Reproduce the blog entries below in full, word for word.

§ PASSAGE FOR REVIEW:
+ + + + + + +
When I grow up, I want to be a wombat.

Friday, January 02, 2004

No one listens to me.
So...I got up at 12:30, and I went back to bed at 4:00. I've been sleeping all day. I just woke up again at 9:30, and frankly, I don't want to be awake. I hate being awake. I have neither the energy nor the willpower to even leave this room. 'S ok, though. I'm ok. Yeah.
Today's Goats cartoon is of interest to any fans of Wil Wheaton. All you nonbelievers who thought I was weird for hero-worshipping the guy are now weeping. Oh yeah, who's the loser now, huh? I am so hip it hurts. Or something. Go ahead, hit me.

Thursday, January 01, 2004

Oh, and before I forget: the little thing next to the title does indeed read, "There is no honor in Tetris." I didn't write that; it's graffitied on the wall of the Electric Rainbow arcade in Watertown. It's very tiny and is written next to the Skee-Ball machines (how else did you think I found it?). I love it. I went up and took about eight pictures of it with my digital camera. Lots of strange looks that day.
+ + + + + + +
§ SUPPLIED MATERIAL:
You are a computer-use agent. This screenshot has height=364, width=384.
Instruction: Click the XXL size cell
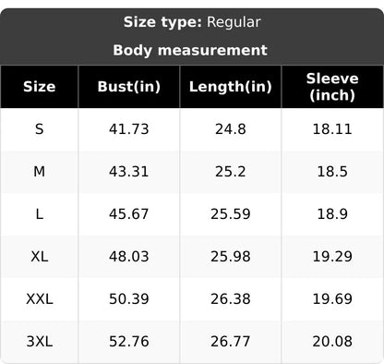[40, 299]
+ + + + + + +
§ YOUR SOLUTION:
When I grow up, I want to be a wombat.

Friday, January 02, 2004

No one listens to me.
So...I got up at 12:30, and I went back to bed at 4:00. I've been sleeping all day. I just woke up again at 9:30, and frankly, I don't want to be awake. I hate being awake. I have neither the energy nor the willpower to even leave this room. 'S ok, though. I'm ok. Yeah.
Today's Goats cartoon is of interest to any fans of Wil Wheaton. All you nonbelievers who thought I was weird for hero-worshipping the guy are now weeping. Oh yeah, who's the loser now, huh? I am so hip it hurts. Or something. Go ahead, hit me.

Thursday, January 01, 2004

Oh, and before I forget: the little thing next to the title does indeed read, "There is no honor in Tetris." I didn't write that; it's graffitied on the wall of the Electric Rainbow arcade in Watertown. It's very tiny and is written next to the Skee-Ball machines (how else did you think I found it?). I love it. I went up and took about eight pictures of it with my digital camera. Lots of strange looks that day.